EXERCISE: From the listing below, copy every line that contains the word "perform". Matching is case-sensitive.

INFORMATION SHOWN:
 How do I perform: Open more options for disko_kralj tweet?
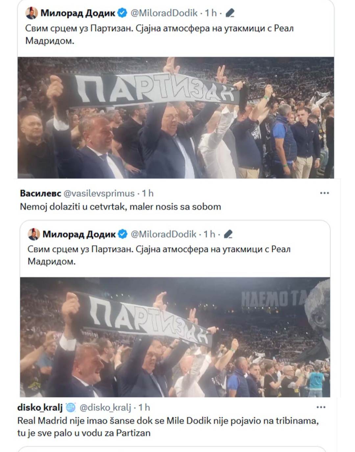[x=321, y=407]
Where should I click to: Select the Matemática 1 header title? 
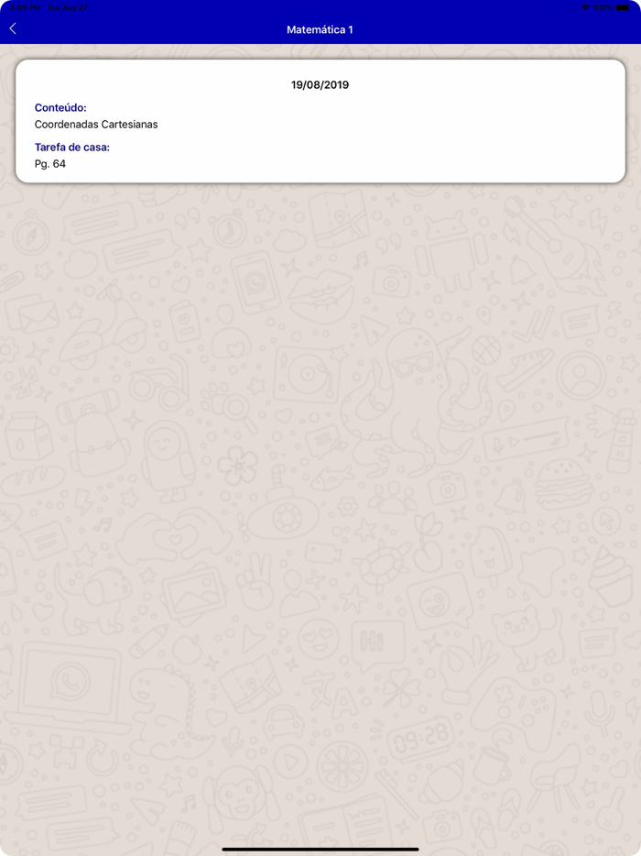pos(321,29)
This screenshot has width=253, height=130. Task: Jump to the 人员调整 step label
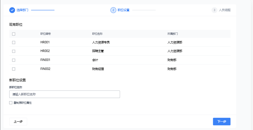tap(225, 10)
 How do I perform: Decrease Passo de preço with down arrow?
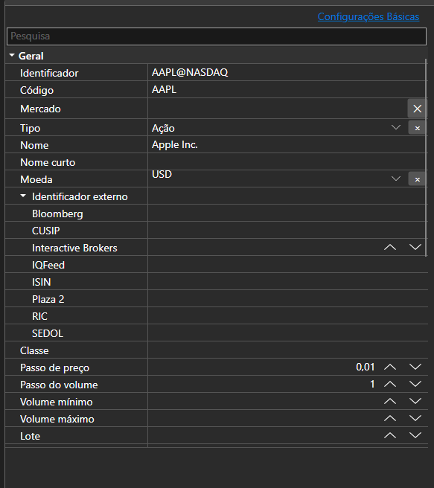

THE OUTPUT:
 How do I perform: Open more options for disko_kralj tweet?
 How do I perform: Decrease Passo de preço with down arrow?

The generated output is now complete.